» **TASK**
The required output is the exact text of the lines from the line containing "Instruction: Click the" through the final line below, inclusive, without pictures.
+++ ENTRIES PROVIDED
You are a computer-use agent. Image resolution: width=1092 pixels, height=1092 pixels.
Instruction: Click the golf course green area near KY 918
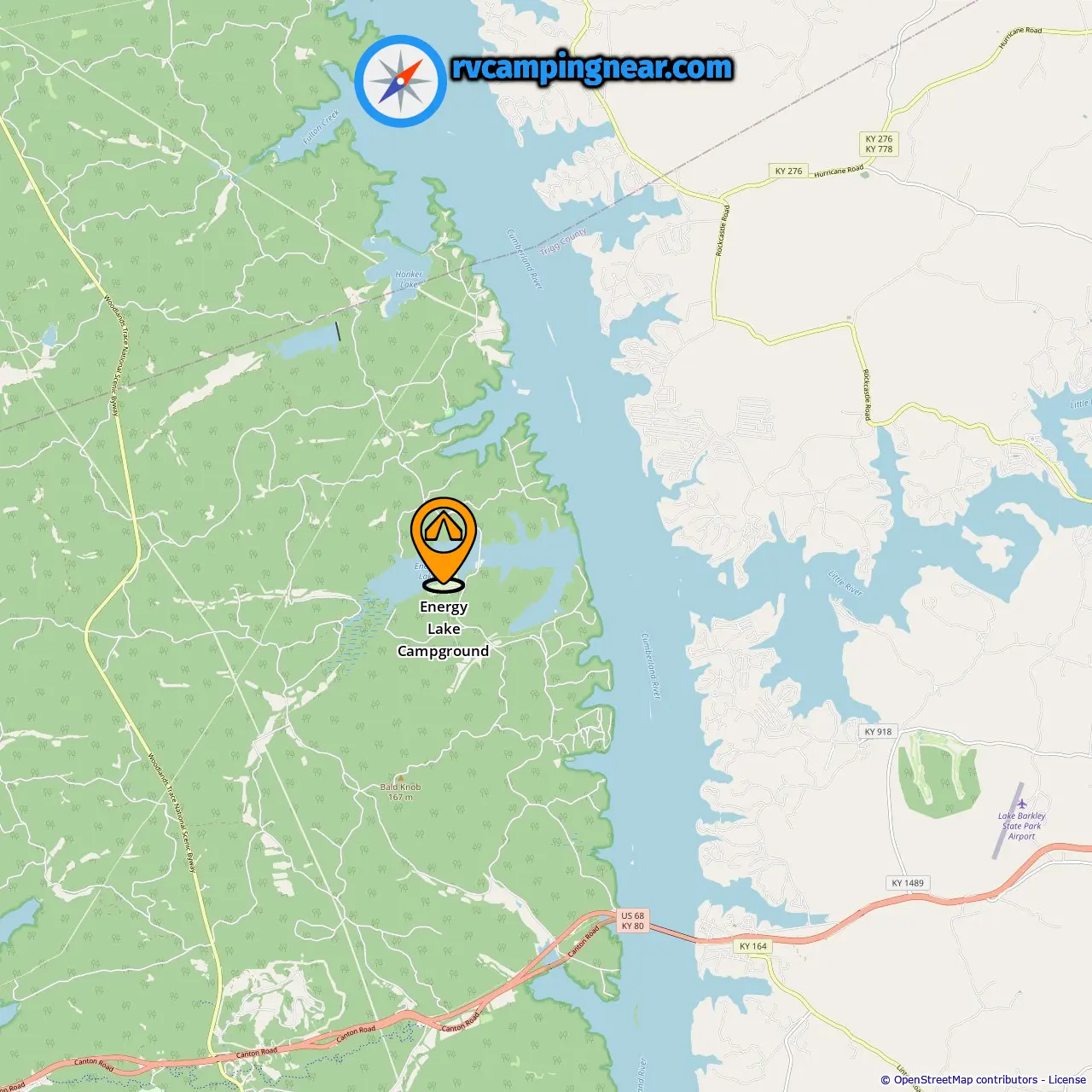(x=938, y=774)
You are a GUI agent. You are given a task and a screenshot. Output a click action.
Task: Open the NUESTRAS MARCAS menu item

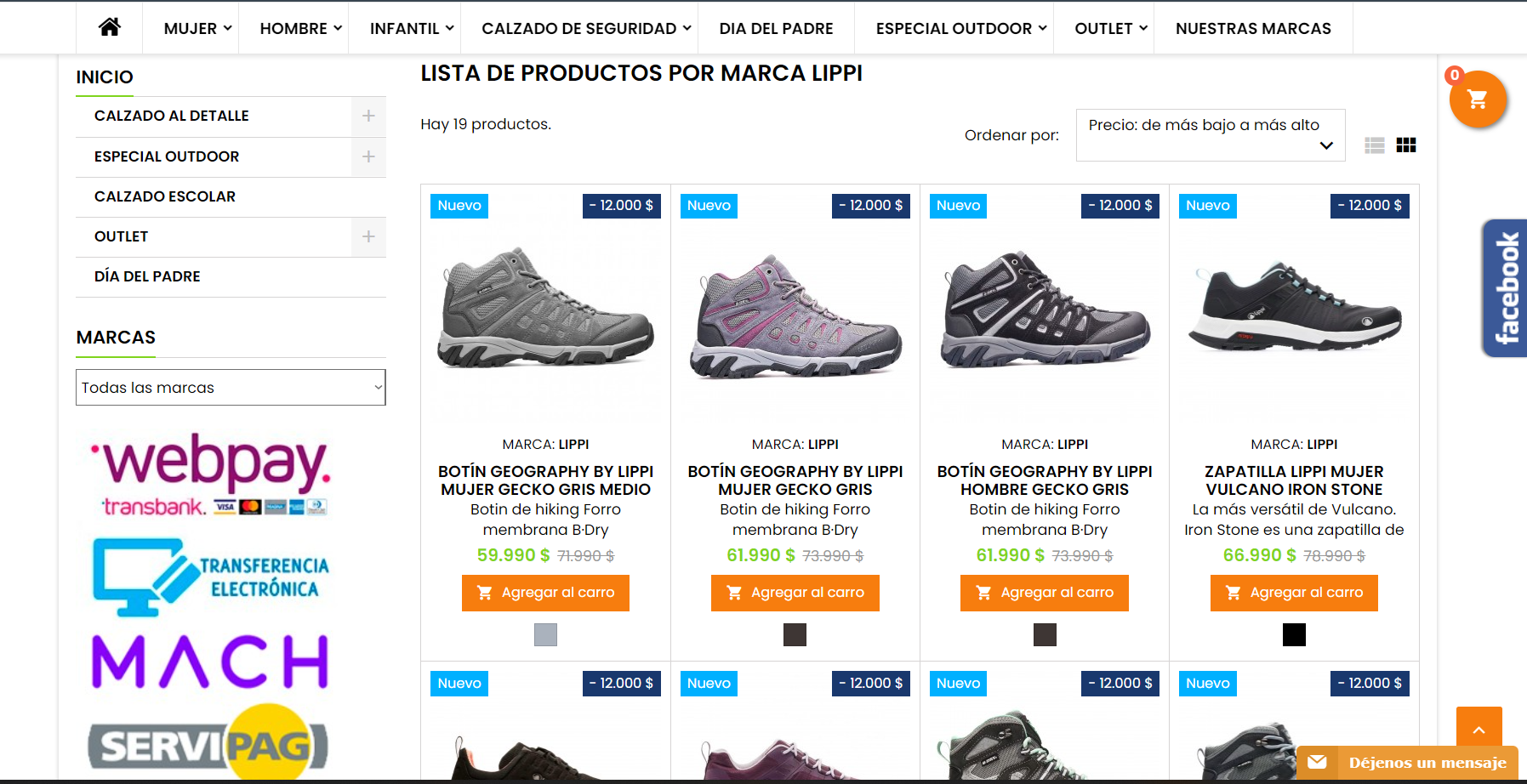[1253, 28]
++++++
» **RESULT OF THIS EXERCISE**
Instruction: Click the golf course green area near KY 918
(x=938, y=774)
You are a GUI agent. You are given a task and a screenshot. Output a click action.
Task: Open the NUESTRAS MARCAS menu item

[1253, 28]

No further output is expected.